On ethnicity, Sotomayor
herself has recognized - and contributed to - the dichotomy. She
proudly highlights her Puerto Rican roots but hasn't always liked it
when others have. She once took issue with a prospective employer who
singled her out as a Latina with questions she viewed as offensive yet
has shown a keen ethnic consciousness herself.
In a California
speech in 2001 now under renewed scrutiny, she remarked that, on a
court, "I would hope that a wise Latina woman with the richness of her
experiences would more often than not reach a better conclusion than a
white male who hasn't lived that life." On Friday, White House
spokesman Robert Gibbs said Sotomayor acknowledges she made a poor word choice.

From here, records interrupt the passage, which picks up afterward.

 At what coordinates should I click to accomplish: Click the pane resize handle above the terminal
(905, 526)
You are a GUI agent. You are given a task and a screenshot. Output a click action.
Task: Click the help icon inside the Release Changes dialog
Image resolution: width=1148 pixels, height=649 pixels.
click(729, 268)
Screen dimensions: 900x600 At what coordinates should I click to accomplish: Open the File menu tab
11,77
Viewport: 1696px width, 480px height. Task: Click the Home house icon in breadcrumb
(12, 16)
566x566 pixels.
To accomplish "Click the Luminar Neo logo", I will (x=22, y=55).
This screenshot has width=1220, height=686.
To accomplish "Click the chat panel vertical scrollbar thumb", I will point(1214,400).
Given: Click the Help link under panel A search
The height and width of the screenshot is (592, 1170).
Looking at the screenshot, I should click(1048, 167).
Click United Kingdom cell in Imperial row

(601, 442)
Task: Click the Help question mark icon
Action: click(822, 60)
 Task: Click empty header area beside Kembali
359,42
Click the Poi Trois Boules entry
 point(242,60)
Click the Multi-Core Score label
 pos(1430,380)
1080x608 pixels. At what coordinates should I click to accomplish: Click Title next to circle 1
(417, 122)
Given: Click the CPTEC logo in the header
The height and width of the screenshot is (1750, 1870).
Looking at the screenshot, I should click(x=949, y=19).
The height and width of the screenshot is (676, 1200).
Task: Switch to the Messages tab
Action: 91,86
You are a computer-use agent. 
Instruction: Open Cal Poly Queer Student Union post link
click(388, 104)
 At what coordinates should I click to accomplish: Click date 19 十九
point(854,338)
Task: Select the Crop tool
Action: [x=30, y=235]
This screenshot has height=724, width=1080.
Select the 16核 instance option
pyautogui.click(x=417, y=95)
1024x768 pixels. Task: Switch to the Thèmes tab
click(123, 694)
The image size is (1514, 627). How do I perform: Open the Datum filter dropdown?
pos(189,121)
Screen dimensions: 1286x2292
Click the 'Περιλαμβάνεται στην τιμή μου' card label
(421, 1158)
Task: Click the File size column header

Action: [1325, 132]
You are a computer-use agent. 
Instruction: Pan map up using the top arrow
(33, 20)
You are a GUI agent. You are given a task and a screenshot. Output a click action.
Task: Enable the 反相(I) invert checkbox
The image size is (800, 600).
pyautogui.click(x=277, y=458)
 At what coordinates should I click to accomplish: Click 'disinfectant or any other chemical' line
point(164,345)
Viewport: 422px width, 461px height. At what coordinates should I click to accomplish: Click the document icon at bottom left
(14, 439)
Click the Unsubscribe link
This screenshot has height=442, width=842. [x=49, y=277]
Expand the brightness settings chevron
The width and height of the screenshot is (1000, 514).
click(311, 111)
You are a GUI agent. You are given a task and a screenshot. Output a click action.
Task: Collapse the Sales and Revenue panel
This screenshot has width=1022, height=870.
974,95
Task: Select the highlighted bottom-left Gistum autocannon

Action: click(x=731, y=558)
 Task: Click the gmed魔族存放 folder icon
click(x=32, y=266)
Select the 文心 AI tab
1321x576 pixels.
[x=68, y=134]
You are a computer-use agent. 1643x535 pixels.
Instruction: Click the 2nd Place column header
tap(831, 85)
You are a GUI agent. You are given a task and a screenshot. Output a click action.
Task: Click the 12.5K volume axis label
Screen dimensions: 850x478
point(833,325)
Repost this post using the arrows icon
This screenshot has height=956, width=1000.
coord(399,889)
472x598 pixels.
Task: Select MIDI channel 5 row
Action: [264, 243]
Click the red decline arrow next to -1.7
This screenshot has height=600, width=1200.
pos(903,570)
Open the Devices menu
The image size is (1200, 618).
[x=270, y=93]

In that same speech, "A Latina Judge's Voice," Sotomayor
drew attention to cultural differences between Mexican-Americans and
Puerto Ricans and between Puerto Ricans born in Puerto Rico and those
born on the U.S. mainland, and narrowed her ethnicity beyond American,
Hispanic and Puerto Rican to "Newyorkrican."
"For those of you on
the West Coast who do not know what that term means: I am a born and
bred New Yorker of Puerto Rican-born parents who came to the states
during World War II," she explained.
Yet years ago, during a recruiting dinner in law school at Yale, Sotomayor
objected when a law firm partner asked whether she would have been
admitted to the school if she weren't Puerto Rican, and whether law
firms did a disservice by hiring minority students the firms know are
unqualified and will ultimately be fired.
Afterward, Sotomayor
confronted the partner about the questions, rejected his insistence
that he meant no harm and turned down his invitation for further job
interviews. She filed a discrimination complaint against the firm with
the university, which could have barred the firm from recruiting on
campus. She won a formal apology from the firm.
In speeches, Sotomayor
has harkened back to her and her brother's beginnings in a poor Bronx
neighborhood, roots that President Barack Obama highlighted in
introducing her this week.
"Born in the South Bronx, she was
raised in a housing project," Obama said. "And even as she has
accomplished so much in her life, she has never forgotten where she
began, never lost touch with the community that supported her."
Yet Sotomayor
did not live her entire childhood in a housing project in the South
Bronx - she spent most of her teenage years in a middle-class
neighborhood, attending private school and winning scholarships to
Princeton and then Yale.
And Sotomayor's
life and lifestyle after law school largely resemble the background of
many lawyers who rise to powerful positions in Washington.
She
climbed her way up through New York's Democratic power structure
boosted by its ultimate brokers over those years - Gov. Mario Cuomo,
Mayor Ed Koch, Sen. Daniel Patrick Moynihan and District Attorney
Robert Morgenthau. That's the access of a partner in a corporate law
firm, not a kid from the South Bronx.
She now earns more than
$200,000 a year and owns a condominium in Greenwich Village, a
neighborhood of million-dollar-plus homes. Her brother, Dr. Juan Sotomayor,
is a physician in North Syracuse, N.Y., whose practice doesn't accept
Medicaid or Medicare - programs for the poor and elderly - according to
its Web site.
Her ethnic consciousness was apparent in the earliest days of her career, in the New York City prosecutor's office.
"What
I am finding, both statistically and emotionally, is that the worst
victims of crimes are not general society - i.e., white folks - but
minorities themselves," she told The New York Times in 1983. "The
violence, the sorrow are perpetrated by minorities on minorities."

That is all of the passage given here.